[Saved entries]
↓↓↓

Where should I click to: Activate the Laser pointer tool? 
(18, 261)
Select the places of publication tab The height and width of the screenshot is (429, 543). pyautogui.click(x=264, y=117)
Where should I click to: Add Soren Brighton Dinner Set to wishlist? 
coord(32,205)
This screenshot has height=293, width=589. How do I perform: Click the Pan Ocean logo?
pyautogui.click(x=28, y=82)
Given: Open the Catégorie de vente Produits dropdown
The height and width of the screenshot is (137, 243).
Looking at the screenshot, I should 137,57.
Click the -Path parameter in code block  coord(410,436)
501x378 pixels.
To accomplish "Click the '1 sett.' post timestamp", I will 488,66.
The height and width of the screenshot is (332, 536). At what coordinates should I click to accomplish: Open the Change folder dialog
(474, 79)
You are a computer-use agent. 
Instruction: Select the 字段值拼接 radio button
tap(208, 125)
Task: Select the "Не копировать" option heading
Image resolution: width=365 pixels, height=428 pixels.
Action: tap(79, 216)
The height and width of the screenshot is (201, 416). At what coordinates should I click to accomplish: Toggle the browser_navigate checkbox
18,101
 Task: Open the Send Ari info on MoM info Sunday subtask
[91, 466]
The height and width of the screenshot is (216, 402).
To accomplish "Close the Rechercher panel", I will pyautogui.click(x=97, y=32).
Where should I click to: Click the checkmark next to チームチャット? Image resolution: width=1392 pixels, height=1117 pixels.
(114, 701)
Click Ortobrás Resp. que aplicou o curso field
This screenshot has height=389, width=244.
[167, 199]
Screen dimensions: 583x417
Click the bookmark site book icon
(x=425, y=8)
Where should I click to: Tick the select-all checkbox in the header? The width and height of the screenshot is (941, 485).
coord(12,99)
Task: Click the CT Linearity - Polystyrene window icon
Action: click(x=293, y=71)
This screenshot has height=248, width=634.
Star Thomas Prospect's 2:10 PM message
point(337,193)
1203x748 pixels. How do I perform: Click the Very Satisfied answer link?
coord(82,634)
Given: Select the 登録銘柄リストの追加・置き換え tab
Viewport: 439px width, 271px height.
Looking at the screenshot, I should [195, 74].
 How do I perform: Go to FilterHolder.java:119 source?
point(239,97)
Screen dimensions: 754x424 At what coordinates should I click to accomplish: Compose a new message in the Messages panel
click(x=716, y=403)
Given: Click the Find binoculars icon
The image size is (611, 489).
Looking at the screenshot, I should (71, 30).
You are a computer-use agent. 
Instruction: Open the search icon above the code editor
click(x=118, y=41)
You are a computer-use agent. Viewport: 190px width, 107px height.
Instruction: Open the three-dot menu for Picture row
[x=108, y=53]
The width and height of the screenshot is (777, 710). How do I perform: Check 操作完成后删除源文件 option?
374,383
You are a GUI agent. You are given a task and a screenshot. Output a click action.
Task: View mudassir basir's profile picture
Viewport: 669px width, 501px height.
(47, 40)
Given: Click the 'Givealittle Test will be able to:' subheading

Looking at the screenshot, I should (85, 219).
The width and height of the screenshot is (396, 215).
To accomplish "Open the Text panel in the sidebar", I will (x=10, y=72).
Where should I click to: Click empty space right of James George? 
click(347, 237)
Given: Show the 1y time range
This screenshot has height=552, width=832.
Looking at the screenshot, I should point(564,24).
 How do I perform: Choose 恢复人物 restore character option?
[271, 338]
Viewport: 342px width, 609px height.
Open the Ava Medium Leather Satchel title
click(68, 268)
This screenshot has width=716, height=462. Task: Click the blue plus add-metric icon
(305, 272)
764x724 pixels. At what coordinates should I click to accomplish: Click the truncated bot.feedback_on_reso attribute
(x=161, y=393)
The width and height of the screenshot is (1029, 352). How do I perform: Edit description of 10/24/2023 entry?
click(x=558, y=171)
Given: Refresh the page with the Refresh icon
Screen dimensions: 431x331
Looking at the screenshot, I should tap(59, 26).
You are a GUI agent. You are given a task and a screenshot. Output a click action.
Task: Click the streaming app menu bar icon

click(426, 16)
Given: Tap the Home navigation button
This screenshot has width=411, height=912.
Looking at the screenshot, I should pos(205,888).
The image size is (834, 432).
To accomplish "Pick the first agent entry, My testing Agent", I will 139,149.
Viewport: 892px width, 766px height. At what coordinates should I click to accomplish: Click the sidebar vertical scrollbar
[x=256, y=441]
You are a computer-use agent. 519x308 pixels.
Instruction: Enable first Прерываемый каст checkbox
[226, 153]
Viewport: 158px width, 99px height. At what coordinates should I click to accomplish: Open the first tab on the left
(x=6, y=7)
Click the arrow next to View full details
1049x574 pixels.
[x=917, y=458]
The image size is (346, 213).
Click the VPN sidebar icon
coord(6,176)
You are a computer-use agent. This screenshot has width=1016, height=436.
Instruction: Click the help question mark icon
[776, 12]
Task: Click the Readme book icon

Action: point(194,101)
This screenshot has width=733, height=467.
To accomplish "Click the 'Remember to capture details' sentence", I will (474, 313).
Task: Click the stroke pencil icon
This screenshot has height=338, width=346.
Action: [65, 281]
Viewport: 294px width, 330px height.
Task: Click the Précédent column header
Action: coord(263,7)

↑↑↑

The task.
Copy each record above so that no word or mark differs.

Result.
Where should I click to: Activate the Laser pointer tool? 
(18, 261)
Select the places of publication tab The height and width of the screenshot is (429, 543). pyautogui.click(x=264, y=117)
Where should I click to: Add Soren Brighton Dinner Set to wishlist? 
coord(32,205)
This screenshot has height=293, width=589. How do I perform: Click the Pan Ocean logo?
pyautogui.click(x=28, y=82)
Given: Open the Catégorie de vente Produits dropdown
The height and width of the screenshot is (137, 243).
Looking at the screenshot, I should 137,57.
Click the -Path parameter in code block  coord(410,436)
501x378 pixels.
To accomplish "Click the '1 sett.' post timestamp", I will 488,66.
The height and width of the screenshot is (332, 536). At what coordinates should I click to accomplish: Open the Change folder dialog
(474, 79)
You are a computer-use agent. 
Instruction: Select the 字段值拼接 radio button
tap(208, 125)
Task: Select the "Не копировать" option heading
Image resolution: width=365 pixels, height=428 pixels.
Action: tap(79, 216)
The height and width of the screenshot is (201, 416). At what coordinates should I click to accomplish: Toggle the browser_navigate checkbox
18,101
 Task: Open the Send Ari info on MoM info Sunday subtask
[91, 466]
The height and width of the screenshot is (216, 402).
To accomplish "Close the Rechercher panel", I will pyautogui.click(x=97, y=32).
Where should I click to: Click the checkmark next to チームチャット? Image resolution: width=1392 pixels, height=1117 pixels.
(114, 701)
Click Ortobrás Resp. que aplicou o curso field
This screenshot has height=389, width=244.
[167, 199]
Screen dimensions: 583x417
Click the bookmark site book icon
(x=425, y=8)
Where should I click to: Tick the select-all checkbox in the header? The width and height of the screenshot is (941, 485).
coord(12,99)
Task: Click the CT Linearity - Polystyrene window icon
Action: click(x=293, y=71)
This screenshot has height=248, width=634.
Star Thomas Prospect's 2:10 PM message
point(337,193)
1203x748 pixels. How do I perform: Click the Very Satisfied answer link?
coord(82,634)
Given: Select the 登録銘柄リストの追加・置き換え tab
Viewport: 439px width, 271px height.
Looking at the screenshot, I should [195, 74].
 How do I perform: Go to FilterHolder.java:119 source?
point(239,97)
Screen dimensions: 754x424 At what coordinates should I click to accomplish: Compose a new message in the Messages panel
click(x=716, y=403)
Given: Click the Find binoculars icon
The image size is (611, 489).
Looking at the screenshot, I should (71, 30).
You are a computer-use agent. 
Instruction: Open the search icon above the code editor
click(x=118, y=41)
You are a computer-use agent. Viewport: 190px width, 107px height.
Instruction: Open the three-dot menu for Picture row
[x=108, y=53]
The width and height of the screenshot is (777, 710). How do I perform: Check 操作完成后删除源文件 option?
374,383
You are a GUI agent. You are given a task and a screenshot. Output a click action.
Task: View mudassir basir's profile picture
Viewport: 669px width, 501px height.
(47, 40)
Given: Click the 'Givealittle Test will be able to:' subheading

Looking at the screenshot, I should (85, 219).
The width and height of the screenshot is (396, 215).
To accomplish "Open the Text panel in the sidebar", I will (x=10, y=72).
Where should I click to: Click empty space right of James George? 
click(347, 237)
Given: Show the 1y time range
This screenshot has height=552, width=832.
Looking at the screenshot, I should point(564,24).
 How do I perform: Choose 恢复人物 restore character option?
[271, 338]
Viewport: 342px width, 609px height.
Open the Ava Medium Leather Satchel title
click(68, 268)
This screenshot has width=716, height=462. Task: Click the blue plus add-metric icon
(305, 272)
764x724 pixels. At what coordinates should I click to accomplish: Click the truncated bot.feedback_on_reso attribute
(x=161, y=393)
The width and height of the screenshot is (1029, 352). How do I perform: Edit description of 10/24/2023 entry?
click(x=558, y=171)
Given: Refresh the page with the Refresh icon
Screen dimensions: 431x331
Looking at the screenshot, I should tap(59, 26).
You are a GUI agent. You are given a task and a screenshot. Output a click action.
Task: Click the streaming app menu bar icon

click(426, 16)
Given: Tap the Home navigation button
This screenshot has width=411, height=912.
Looking at the screenshot, I should pos(205,888).
The image size is (834, 432).
To accomplish "Pick the first agent entry, My testing Agent", I will 139,149.
Viewport: 892px width, 766px height. At what coordinates should I click to accomplish: Click the sidebar vertical scrollbar
[x=256, y=441]
You are a computer-use agent. 519x308 pixels.
Instruction: Enable first Прерываемый каст checkbox
[226, 153]
Viewport: 158px width, 99px height. At what coordinates should I click to accomplish: Open the first tab on the left
(x=6, y=7)
Click the arrow next to View full details
1049x574 pixels.
[x=917, y=458]
The image size is (346, 213).
Click the VPN sidebar icon
coord(6,176)
You are a computer-use agent. This screenshot has width=1016, height=436.
Instruction: Click the help question mark icon
[776, 12]
Task: Click the Readme book icon

Action: point(194,101)
This screenshot has width=733, height=467.
To accomplish "Click the 'Remember to capture details' sentence", I will (474, 313).
Task: Click the stroke pencil icon
This screenshot has height=338, width=346.
Action: [65, 281]
Viewport: 294px width, 330px height.
Task: Click the Précédent column header
Action: coord(263,7)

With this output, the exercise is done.